Amelia fell upon her knees in an ecstasy of thanksgiving to the doctor, who immediately raised her up, and placed her in her chair. She then recollected herself, and said, “O my worthy friend, I have still another matter to mention to you, in which I must have both your advice and assistance. My soul blushes to give you all this trouble; but what other friend have I?—indeed, what other friend could I apply to so properly on such an occasion?”
The doctor, with a very kind voice and countenance, desired her to speak. She then said, “O sir! that wicked colonel whom I have mentioned to you formerly hath picked some quarrel with my husband (for she did not think proper to mention the cause), and hath sent him a challenge. It came to my hand last night after he was arrested: I opened and read it.”
“Give it me, child,” said the doctor.
She answered she had burnt it, as was indeed true. “But I remember it was an appointment to meet with sword and pistol this morning at Hyde-park.”

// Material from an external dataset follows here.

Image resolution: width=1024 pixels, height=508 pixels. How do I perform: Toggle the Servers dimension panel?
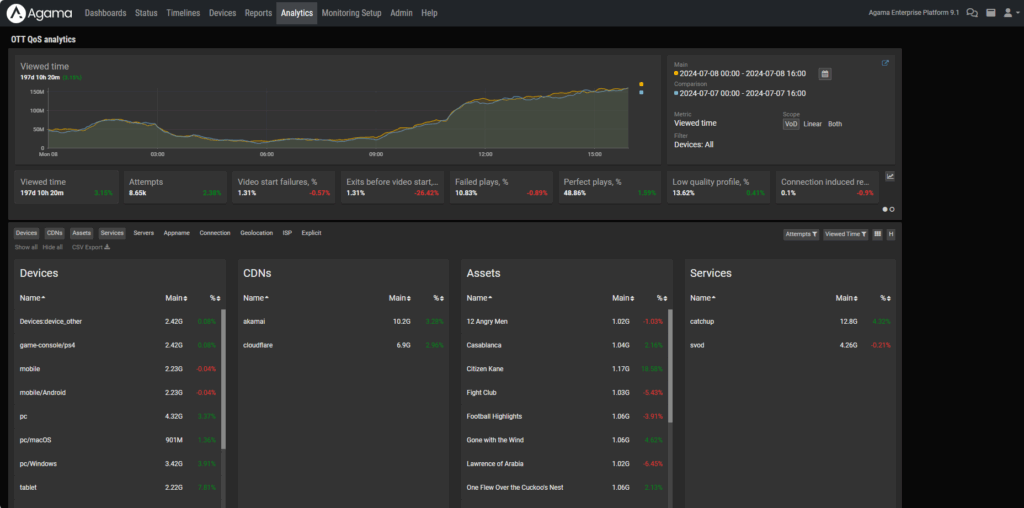point(143,233)

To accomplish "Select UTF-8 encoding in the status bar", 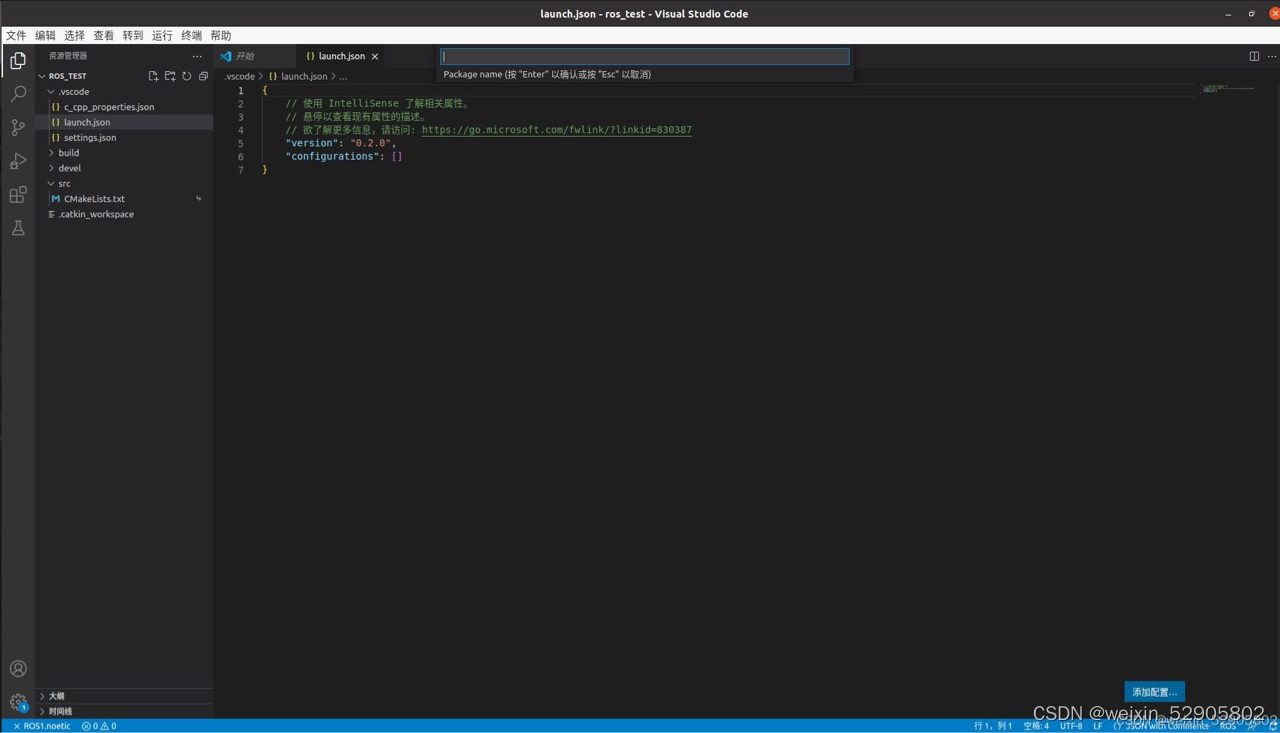I will pyautogui.click(x=1071, y=726).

“Make yourself easy, my dear child,” cries the doctor; “I will take care to prevent any mischief.”
“But consider, my dear sir,” said she, “this is a tender matter. My husband’s honour is to be preserved as well as his life.”
“And so is his soul, which ought to be the dearest of all things,” cries the doctor. “Honour! nonsense! Can honour dictate to him to disobey the express commands of his Maker, in compliance with a custom established by a set of blockheads, founded on false principles of virtue, in direct opposition to the plain and positive precepts of religion, and tending manifestly to give a sanction to ruffians, and to protect them in all the ways of impudence and villany?”

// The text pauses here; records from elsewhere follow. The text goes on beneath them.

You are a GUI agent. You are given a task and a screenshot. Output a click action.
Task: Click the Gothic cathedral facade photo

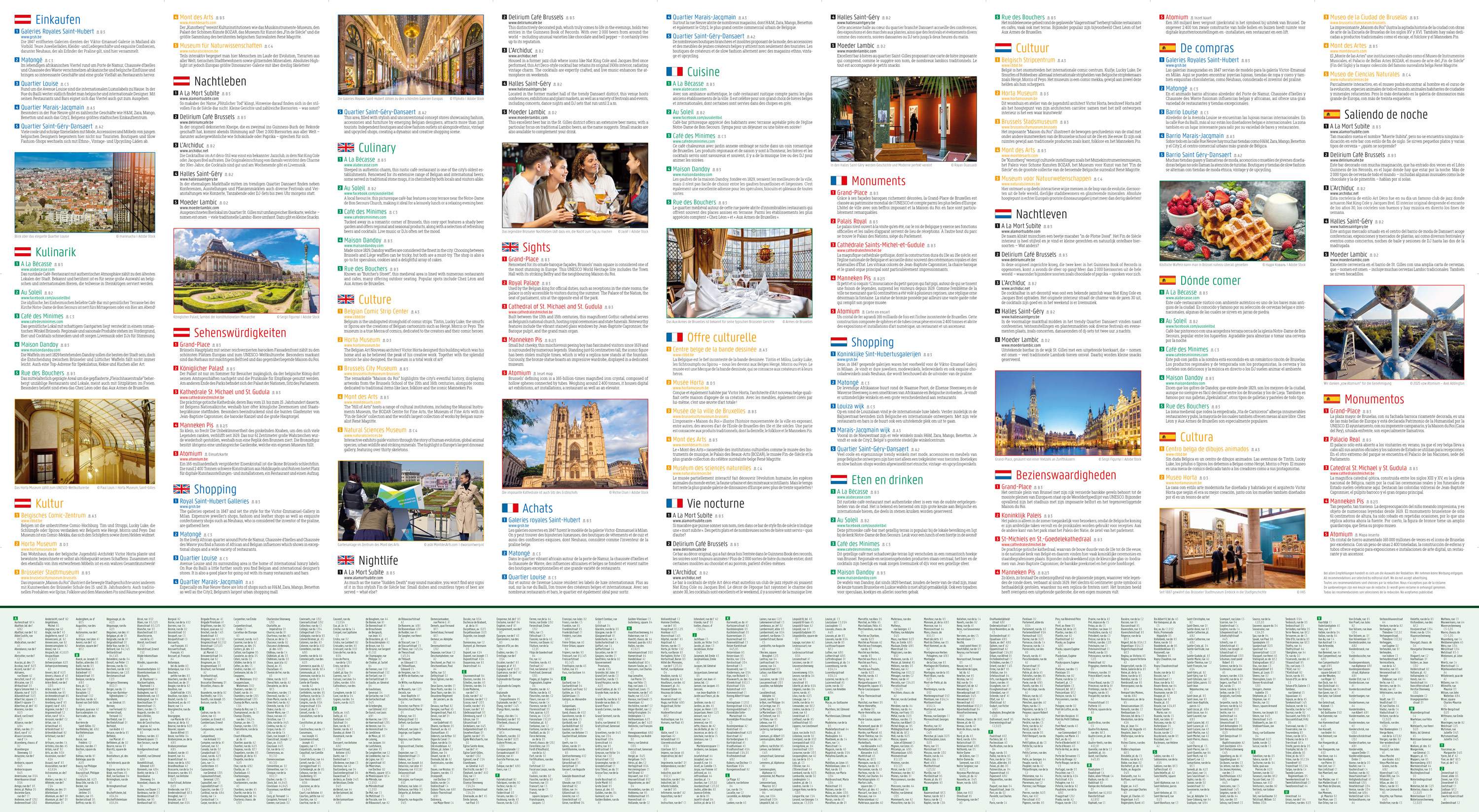[x=575, y=443]
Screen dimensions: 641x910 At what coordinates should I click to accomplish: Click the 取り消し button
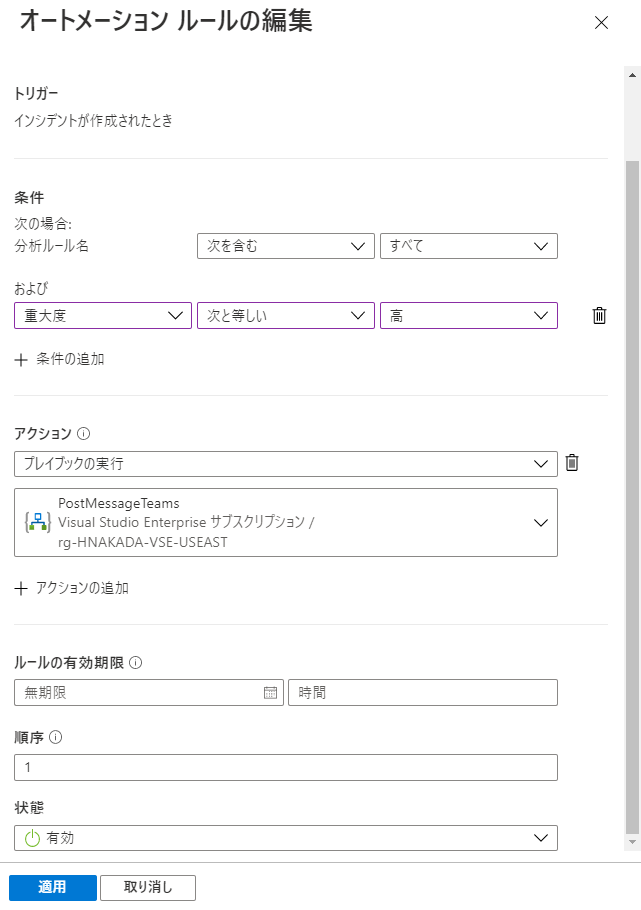(148, 887)
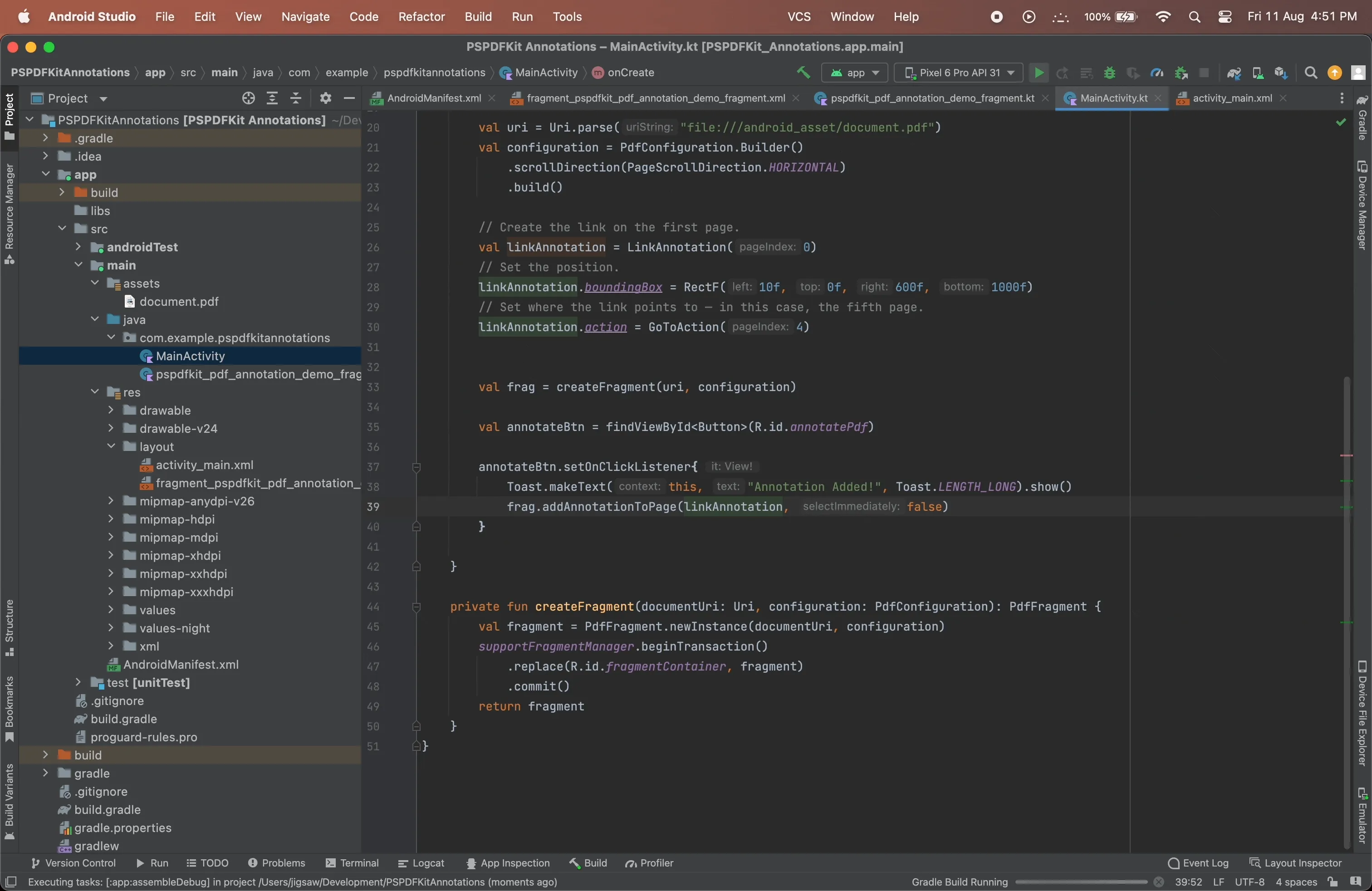1372x891 pixels.
Task: Click the Make Project hammer icon
Action: click(x=803, y=73)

“All this, I believe, is very true,” cries Amelia; “but yet you know, doctor, the opinion of the world.”
“You talk simply, child,” cries the doctor. “What is the opinion of the world opposed to religion and virtue? but you are in the wrong. It is not the opinion of the world; it is the opinion of the idle, ignorant, and profligate. It is impossible it should be the opinion of one man of sense, who is in earnest in his belief of our religion. Chiefly, indeed, it hath been upheld by the nonsense of women, who, either from their extreme cowardice and desire of protection, or, as Mr. Bayle thinks, from their excessive vanity, have been always forward to countenance a set of hectors and bravoes, and to despise all men of modesty and sobriety; though these are often, at the bottom, not only the better but the braver men.”
“You know, doctor,” cries Amelia, “I have never presumed to argue with you; your opinion is to me always instruction, and your word a law.”